----- Excerpted records -----

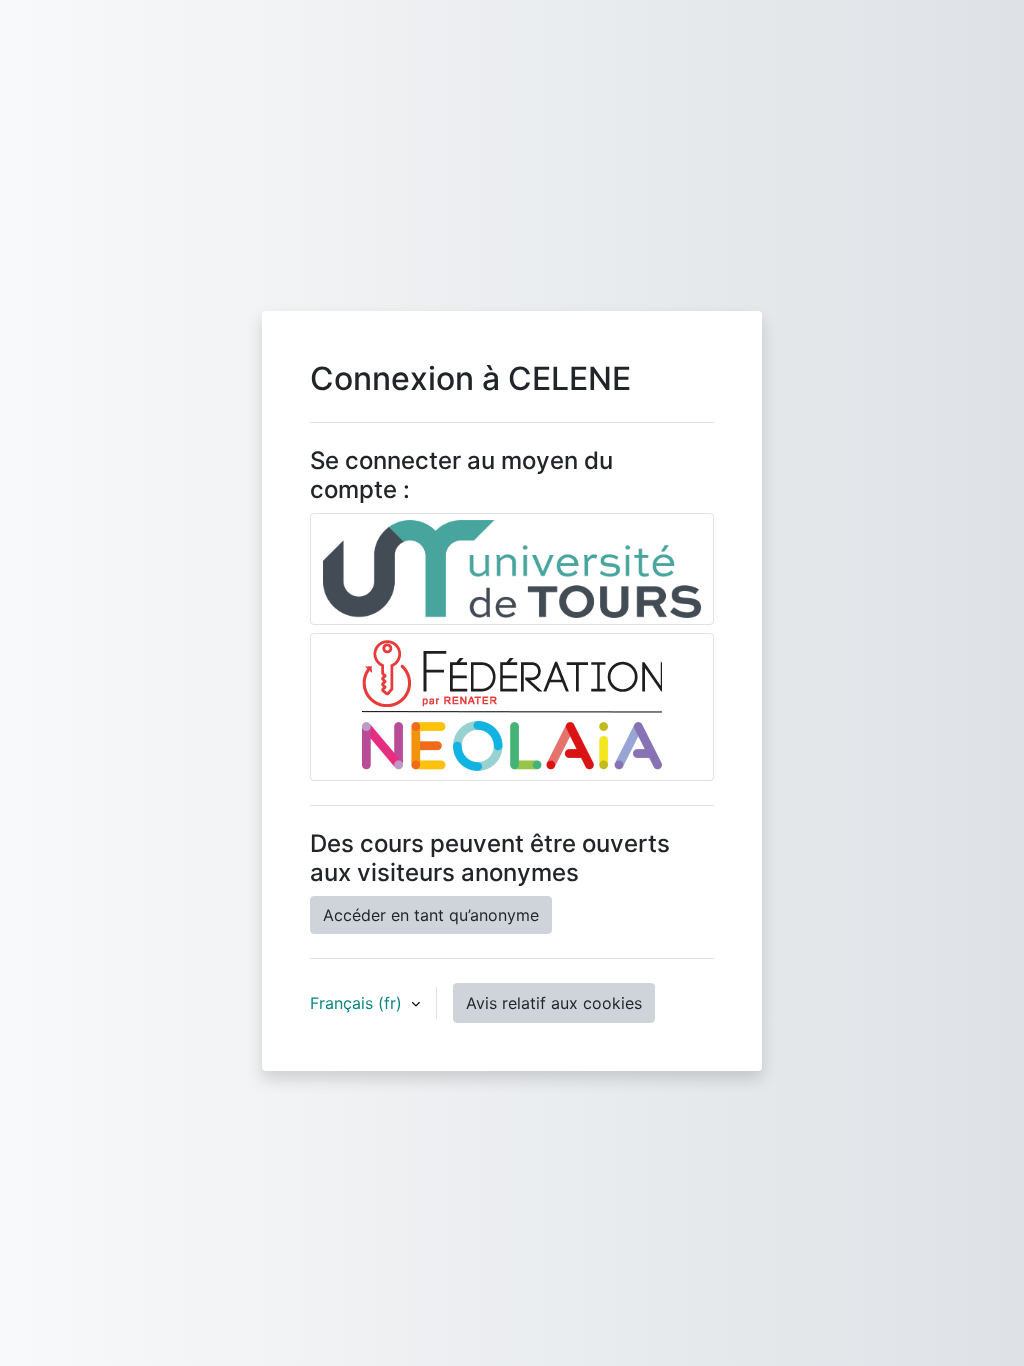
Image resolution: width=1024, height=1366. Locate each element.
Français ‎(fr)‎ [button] (358, 1003)
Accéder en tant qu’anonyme (431, 915)
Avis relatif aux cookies (554, 1003)
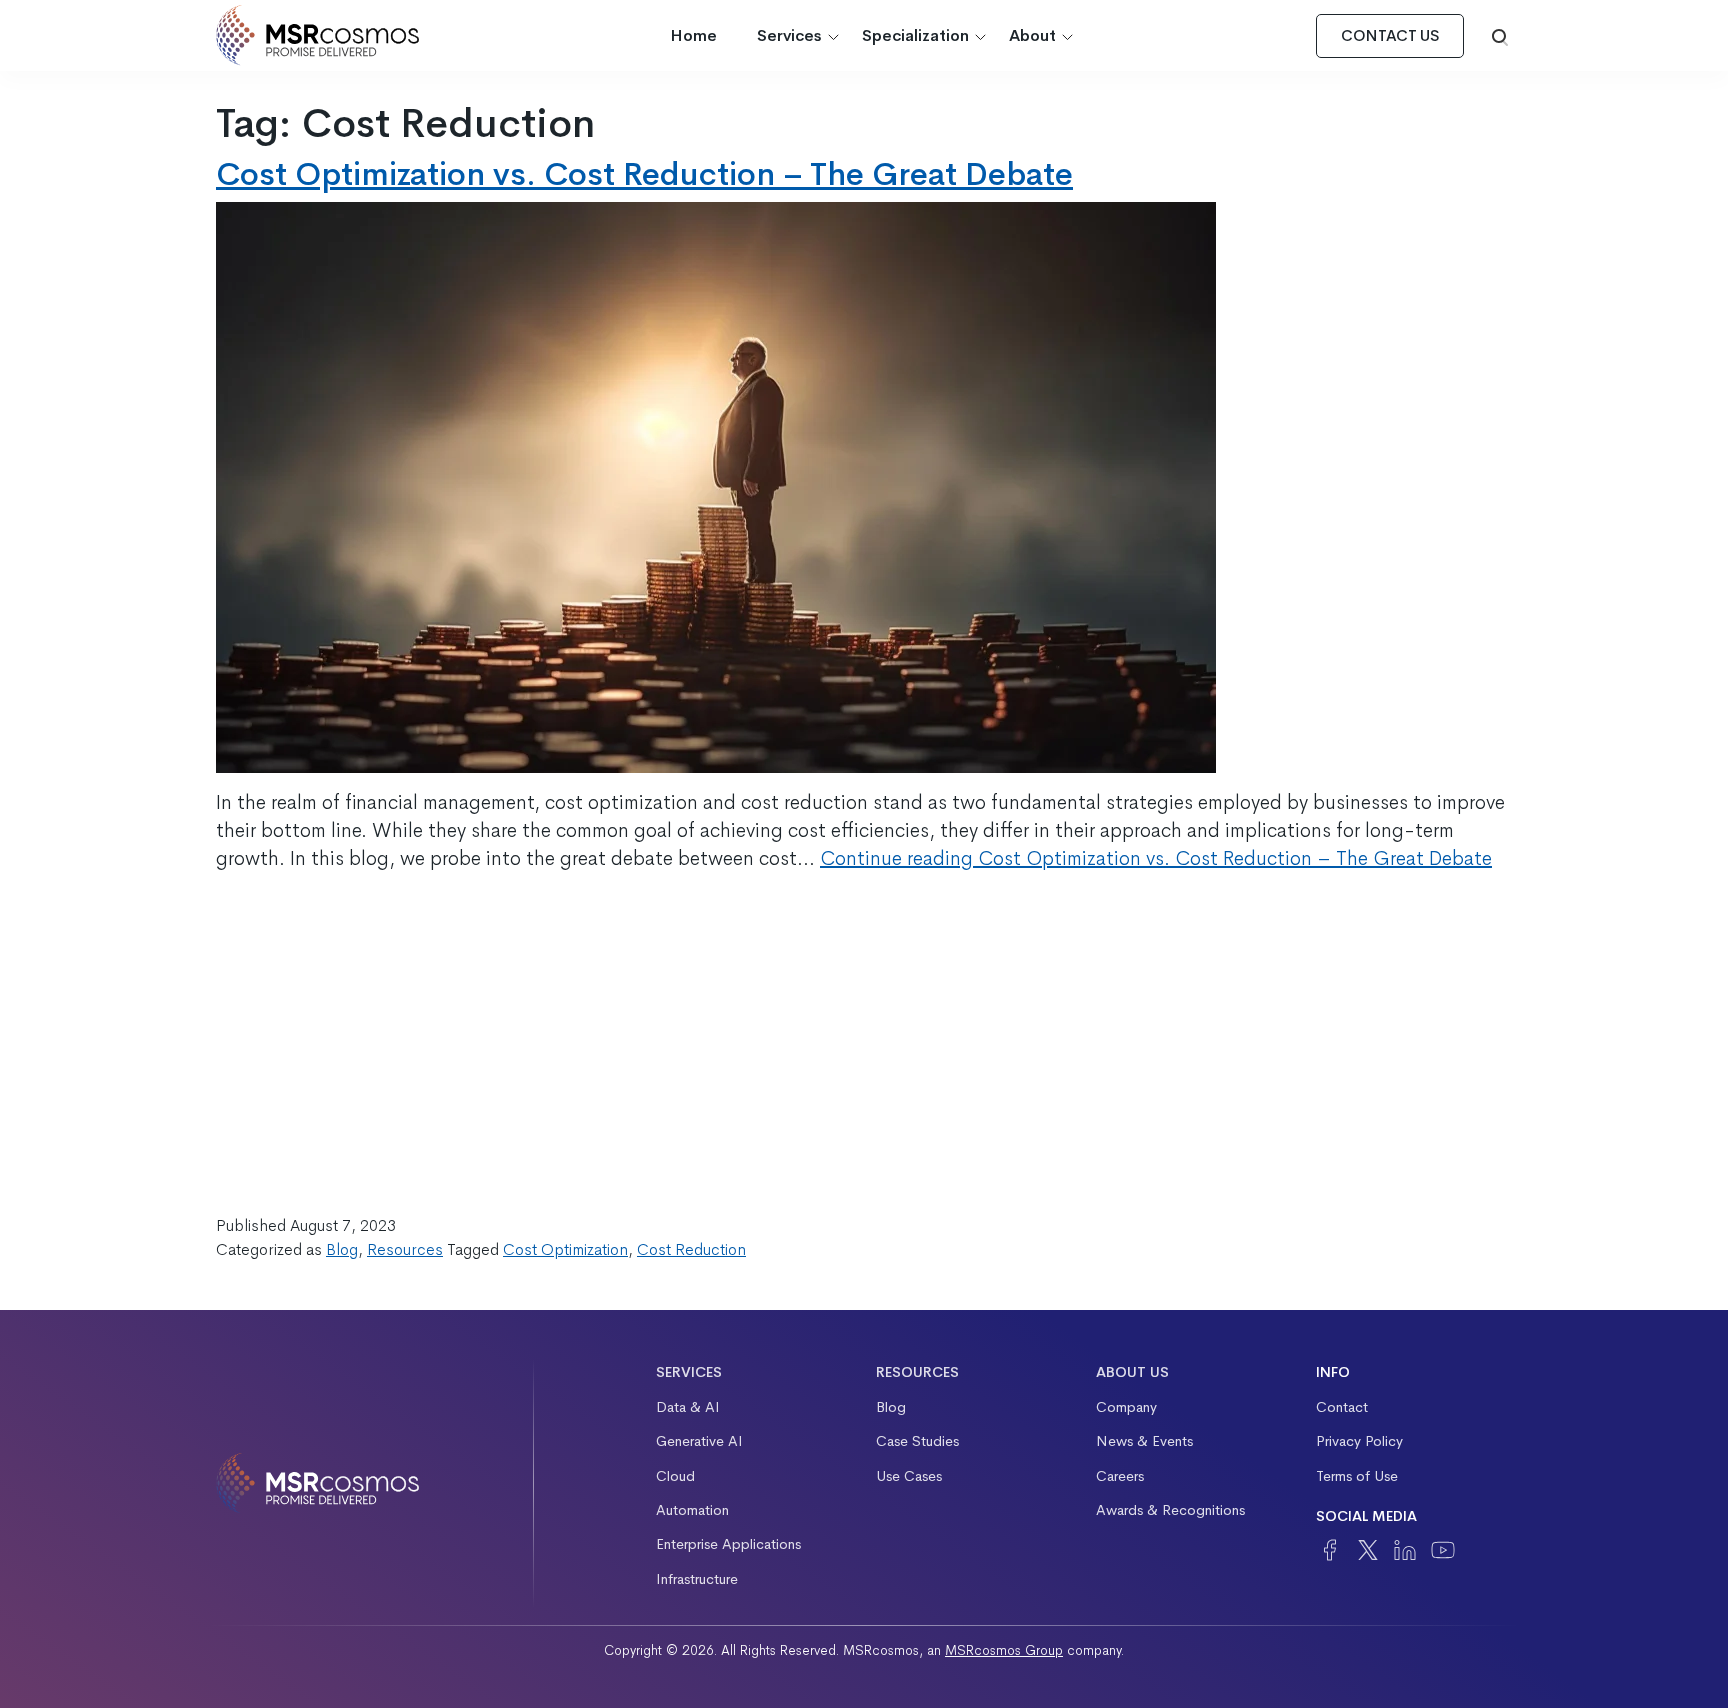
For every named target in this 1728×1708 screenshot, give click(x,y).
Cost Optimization (565, 1249)
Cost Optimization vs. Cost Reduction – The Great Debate (644, 174)
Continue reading (1156, 858)
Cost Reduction (691, 1249)
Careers (1120, 1476)
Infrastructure (697, 1579)
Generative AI (699, 1441)
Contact (1342, 1407)
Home (693, 35)
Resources (405, 1249)
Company (1126, 1407)
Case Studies (917, 1441)
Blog (342, 1249)
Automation (692, 1510)
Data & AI (688, 1407)
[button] (1500, 36)
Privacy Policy (1359, 1441)
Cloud (675, 1476)
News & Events (1144, 1441)
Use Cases (909, 1476)
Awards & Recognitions (1170, 1510)
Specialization (915, 35)
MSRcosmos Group (1004, 1650)
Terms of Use (1357, 1476)
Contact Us (1390, 36)
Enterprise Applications (728, 1544)
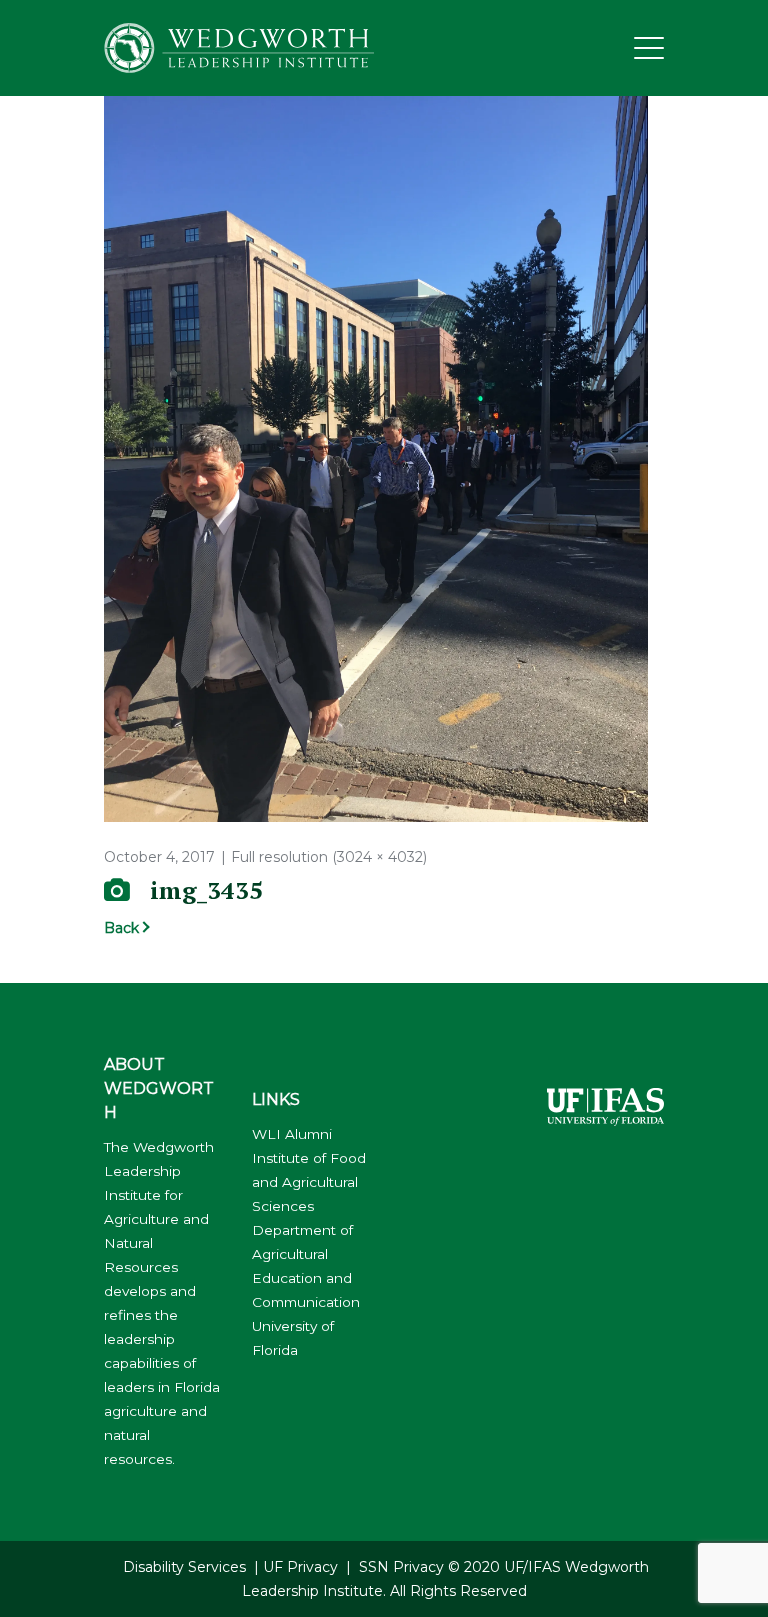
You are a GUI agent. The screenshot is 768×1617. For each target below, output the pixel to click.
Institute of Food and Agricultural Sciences (309, 1182)
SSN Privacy (401, 1567)
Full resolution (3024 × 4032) (329, 857)
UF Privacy (300, 1567)
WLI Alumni (292, 1134)
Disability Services (184, 1567)
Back (121, 928)
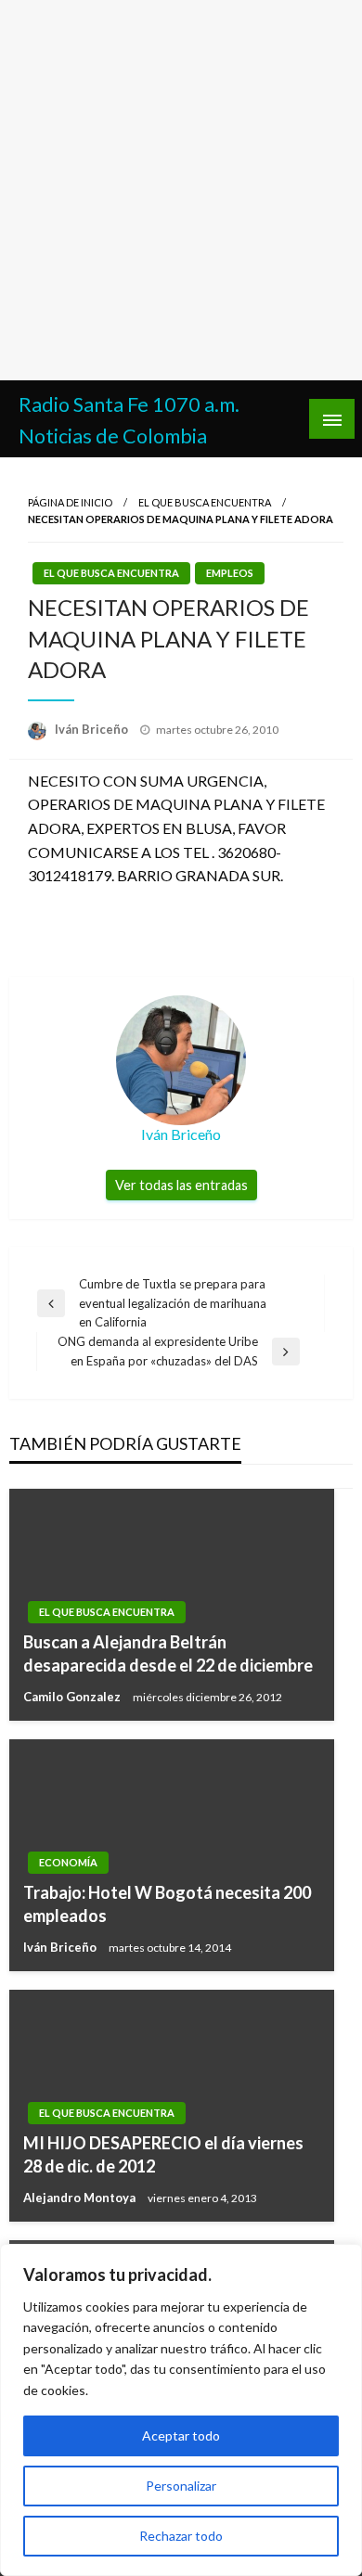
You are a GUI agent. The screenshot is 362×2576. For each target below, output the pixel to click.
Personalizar (181, 2485)
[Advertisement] (181, 190)
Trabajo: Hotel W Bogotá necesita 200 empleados (167, 1904)
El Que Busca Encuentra (204, 502)
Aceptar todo (181, 2435)
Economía (68, 1862)
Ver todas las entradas (181, 1185)
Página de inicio (70, 502)
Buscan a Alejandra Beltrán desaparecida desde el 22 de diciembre (168, 1653)
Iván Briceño (93, 729)
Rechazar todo (181, 2536)
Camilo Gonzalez (73, 1696)
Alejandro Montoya (80, 2197)
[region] (181, 2410)
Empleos (229, 573)
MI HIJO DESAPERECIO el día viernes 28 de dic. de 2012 (163, 2154)
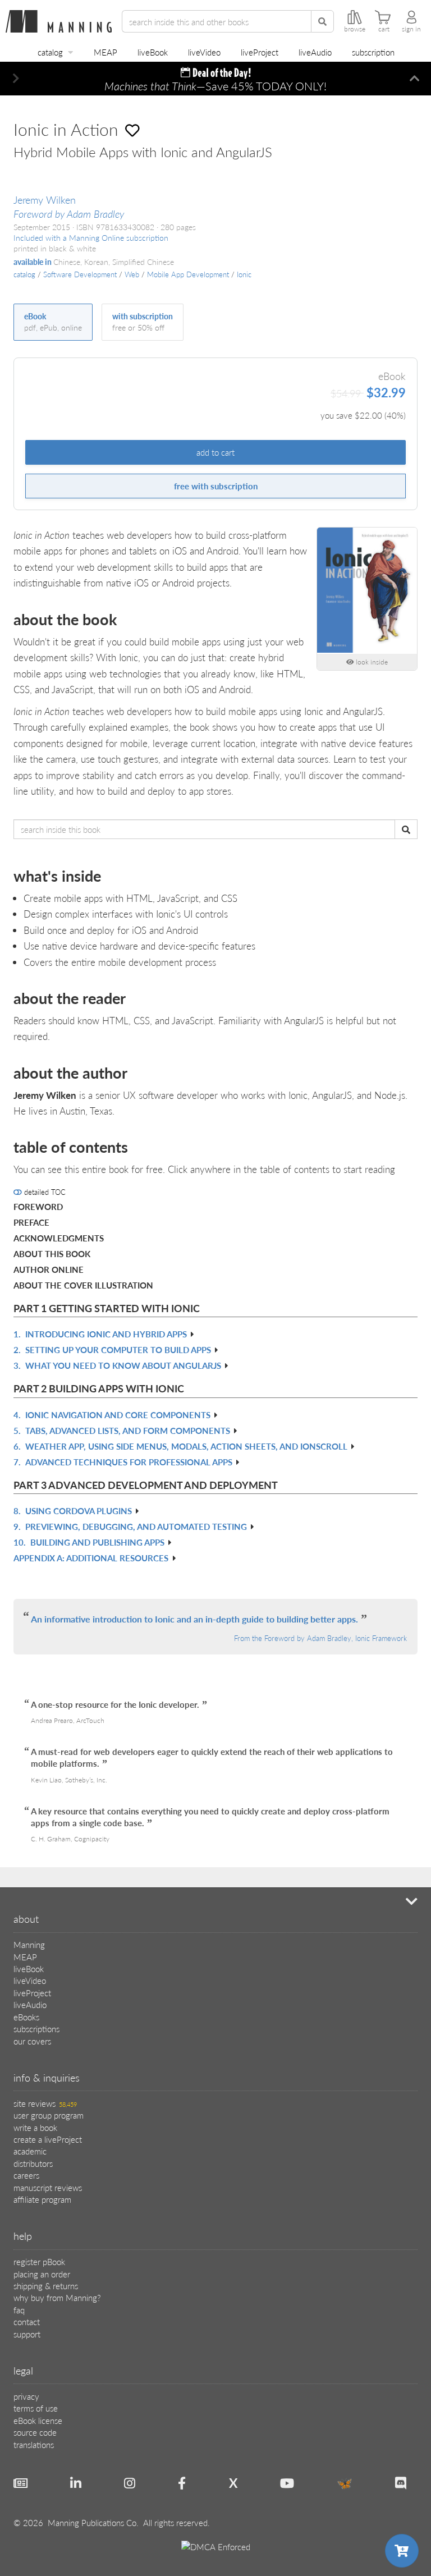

-----

* Work to complete *
In the listing above, find each line with "click" and copy it.

* Response to the task *
For every named target in this 1728×1708 screenshot, give click(x,y).
You are a GUI agent. The screenshot is 768×1617. For each target below, output the pixel to click.
You are a GUI agent. The screenshot is 362×2576. For each target below, output the pixel to click.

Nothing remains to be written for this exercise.